• How the Algorithm Rewards Extremism

    Clive Thompson on Big Tech, the Internet, and the Mess We're In

    I could say, again, that software is eating the world, though it might be more accurate at this point to say it’s “digesting” it. But what’s noticeable also is the fact that size matters. These days, some of the biggest civic impacts come from the truly titanic, globe-spanning tech companies that sit in the midst of our social and economic life. “Big Tech,” as the journalist Franklin Foer dubs it.

    Indeed, there are now a surprisingly small handful of firms that dominate the public sphere. There are the ones that govern how we communicate (like Facebook, Twitter, YouTube, Apple, and Netflix), ones that touch commerce (Amazon, Uber, Airbnb), and the information brokers and toolmakers of our work lives (Google, Microsoft). Big tech is a useful way to think about the particular challenges of software that dominates its area, because it highlights the near monopolies many of these firms enjoy. And they’re mostly extremely young, new companies. Many rose to dominance in barely more than a decade. Their histories are marked by frantic, metastatic growth.

    This is not surprising, because it’s in the nature of software itself. A software firm ships code, and code is a historically weird type of product. It’s a machine that does things but which can be replicated globally for little-to-zero additional marginal cost of distribution. It’s as if Chevrolet could design a single Camaro and then instantaneously teleport 200 million copies to the driveways of every household in America. This is a fact that strikes, and occasionally even stuns, the engineers for big firms.

    At one point while writing this book, I visited with Ryan Olson, a lead engineer for Instagram, right after his team had just pushed out a massive update (introducing the wildly popular video Stories, cribbed from their rival Snapchat). Olson told me about how, a mere hour or two after their update, he’d been traveling around San Francisco—in bleary, post-crunch exhaustion—and noticing everyday people using his fresh, new code.

    “It’s a pretty cool experience,” he said, “to be riding on a train, or last night I was at the climbing gym, and I looked over and someone is using the product. I don’t know if there’s ever been historically any other way where you could reach so many people”—or where “so few people define the experience of so many.” The thrill of overnight growth is vertiginous, powerful, and addictive. It’s why so many coders—particularly those making consumer products—have a holy reverence for scale. They love the idea of creating something that grows at an exponential pace: It’s used by two people, then four, then eight, and soon the entire damn planet. Why, if you can spread your creation around the world so easily, would you ever want to do something small? Isn’t there something kind of sad about a piece of code that doesn’t grow at a frantic, kudzu-like pace?

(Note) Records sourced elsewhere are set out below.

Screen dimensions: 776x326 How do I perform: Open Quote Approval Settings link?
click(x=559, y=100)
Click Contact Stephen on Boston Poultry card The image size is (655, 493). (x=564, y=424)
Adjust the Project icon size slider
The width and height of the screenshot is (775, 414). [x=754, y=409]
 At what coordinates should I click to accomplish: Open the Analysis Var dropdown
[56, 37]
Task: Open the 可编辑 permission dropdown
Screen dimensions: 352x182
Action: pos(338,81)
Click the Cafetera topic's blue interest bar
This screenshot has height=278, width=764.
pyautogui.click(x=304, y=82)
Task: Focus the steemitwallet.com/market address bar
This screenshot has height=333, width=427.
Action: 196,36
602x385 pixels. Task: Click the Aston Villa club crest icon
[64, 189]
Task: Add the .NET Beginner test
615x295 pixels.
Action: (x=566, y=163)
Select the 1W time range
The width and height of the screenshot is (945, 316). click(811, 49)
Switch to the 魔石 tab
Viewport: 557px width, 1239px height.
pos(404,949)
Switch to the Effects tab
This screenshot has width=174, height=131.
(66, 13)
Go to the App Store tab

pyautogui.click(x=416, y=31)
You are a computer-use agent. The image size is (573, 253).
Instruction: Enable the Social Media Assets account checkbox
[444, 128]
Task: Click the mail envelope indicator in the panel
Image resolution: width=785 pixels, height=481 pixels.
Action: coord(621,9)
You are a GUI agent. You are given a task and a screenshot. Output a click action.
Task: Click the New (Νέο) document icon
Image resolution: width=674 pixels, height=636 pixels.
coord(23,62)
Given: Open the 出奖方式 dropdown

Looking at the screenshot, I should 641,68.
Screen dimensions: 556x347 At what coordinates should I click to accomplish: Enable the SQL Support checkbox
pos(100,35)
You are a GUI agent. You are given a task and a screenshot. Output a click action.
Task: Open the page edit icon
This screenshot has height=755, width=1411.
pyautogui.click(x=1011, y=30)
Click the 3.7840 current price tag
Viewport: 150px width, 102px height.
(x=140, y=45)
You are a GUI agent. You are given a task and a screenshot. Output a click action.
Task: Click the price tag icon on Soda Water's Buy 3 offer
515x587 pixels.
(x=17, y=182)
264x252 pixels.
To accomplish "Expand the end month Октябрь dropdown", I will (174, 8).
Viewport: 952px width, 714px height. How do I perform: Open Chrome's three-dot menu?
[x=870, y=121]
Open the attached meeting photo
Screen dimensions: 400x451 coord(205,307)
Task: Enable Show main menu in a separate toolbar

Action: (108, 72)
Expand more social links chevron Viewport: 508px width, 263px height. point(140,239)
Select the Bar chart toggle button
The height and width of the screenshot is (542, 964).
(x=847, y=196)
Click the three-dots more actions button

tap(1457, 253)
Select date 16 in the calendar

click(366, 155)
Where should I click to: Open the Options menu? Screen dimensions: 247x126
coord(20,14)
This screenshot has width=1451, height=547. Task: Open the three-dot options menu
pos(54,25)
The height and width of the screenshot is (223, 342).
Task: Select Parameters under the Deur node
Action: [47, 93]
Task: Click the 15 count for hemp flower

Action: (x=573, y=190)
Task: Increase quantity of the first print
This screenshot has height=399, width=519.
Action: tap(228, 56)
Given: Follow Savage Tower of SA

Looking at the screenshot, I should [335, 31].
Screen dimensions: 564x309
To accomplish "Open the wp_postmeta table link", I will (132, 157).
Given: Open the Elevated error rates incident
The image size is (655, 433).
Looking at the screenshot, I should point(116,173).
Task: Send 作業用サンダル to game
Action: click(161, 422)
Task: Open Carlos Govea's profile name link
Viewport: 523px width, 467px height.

    Indeed, among the reigning kingpins of Silicon Valley there’s a sort of contempt for things that fail to become massive. Smallness seems like weakness. You may recall the story of Jason Ho, the hacker who created a thriving small business by making time-clock code used by companies around the world. It made so much money that he was able to spend much of his twenties with the freedom to travel and invest. If I’d done that, I’d certainly consider it a success myself.

    But when I mentioned Ho’s company to the thirty-something founder of a very large tech firm, he scoffed. To him, it was “lifestyle business”—Silicon Valley–speak for an idea that will never scale into the stratosphere. That sort of product is fine, sure, he told me, but Google could do the same thing and put him out of business in a second. If you weren’t aiming to be giant, he asked with a shrug, why bother doing it?

    This sentiment is arguably even more pronounced in other software markets like China, which has a famously competitive, winner-take-all tech market. When in 2015 I toured the offices of the e-commerce firm Meituan in Beijing, the company was only five years old but in a frenzy of expansion, hiring young engineers as rapidly as they could roll off the transom of computer science programs. The CEO Wang Xing and I peered out over the sprawling floor of coders, festooned with hundreds of plants to make the scene feel less sterile.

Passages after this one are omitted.